SIR - The exhibition on Florence Nightingale’s later life (report, February 3) should give prominence to Queen Victoria’s deep and lasting admiration of her.
“I envy her being able to do so much good,” Victoria wrote during the Crimean War. The pair met in 1856. Expecting to encounter a battleaxe, the Queen was enchanted to find the now famous nurse was modest and demure, “refusing all public acclaim”. The sorrowing monarch roused herself from her widow’s seclusion in 1868 to open St Thomas’s Hospital in London “ for Miss Nightingale”.
The bond between them was further strengthened when, a few days later, news arrived that two nurses trained by Nightingale and sent to Sydney Infirmary had ensured the recovery of the Queen’s favourite son, Prince Alfred, after an assassination attempt in Australia.
Recalling her indebtedness to the Lady with the Lamp, the Queen insisted that money sent to her by the public for her Golden Jubilee in 1887 should be used to establish the Queen’s Jubilee Nursing Institute, the world’s first professional nursing organisation.

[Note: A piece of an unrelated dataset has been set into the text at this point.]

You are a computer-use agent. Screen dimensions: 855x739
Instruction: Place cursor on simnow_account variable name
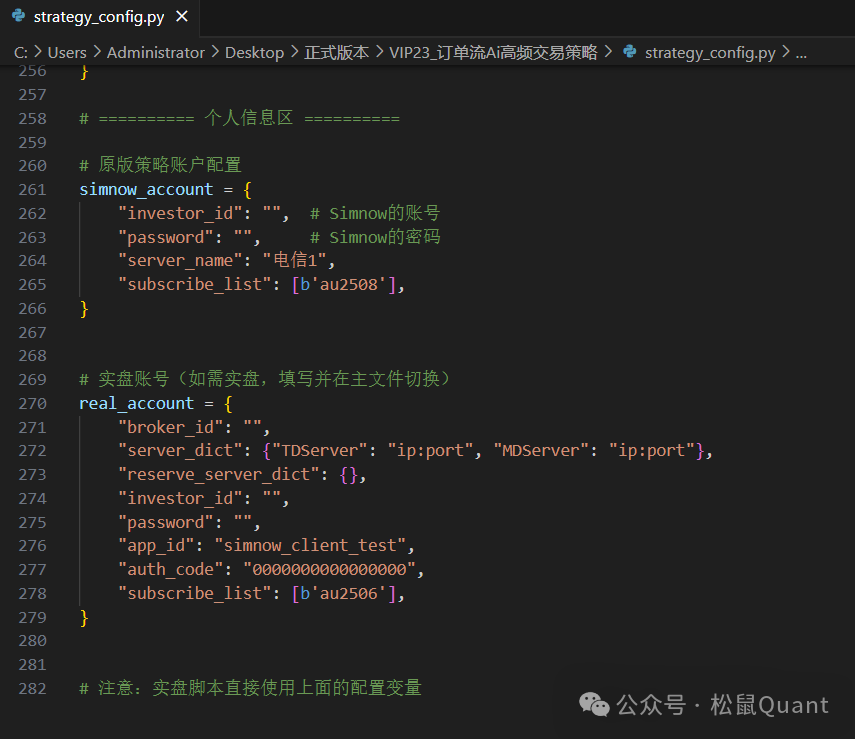(x=146, y=189)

She would have been appalled by the refusal of her successor, Edward VII, to include the legendary figure in the new Order of Merit which he created in 1902. “ Women are not eligible,” he insisted. He eventually gave way in 1907 after the prime minister, Henry Campbell-Bannerman, had lectured him about “ the revolution which her services and example effected.” It was as Florence Nightingale 0M that she died in 1910.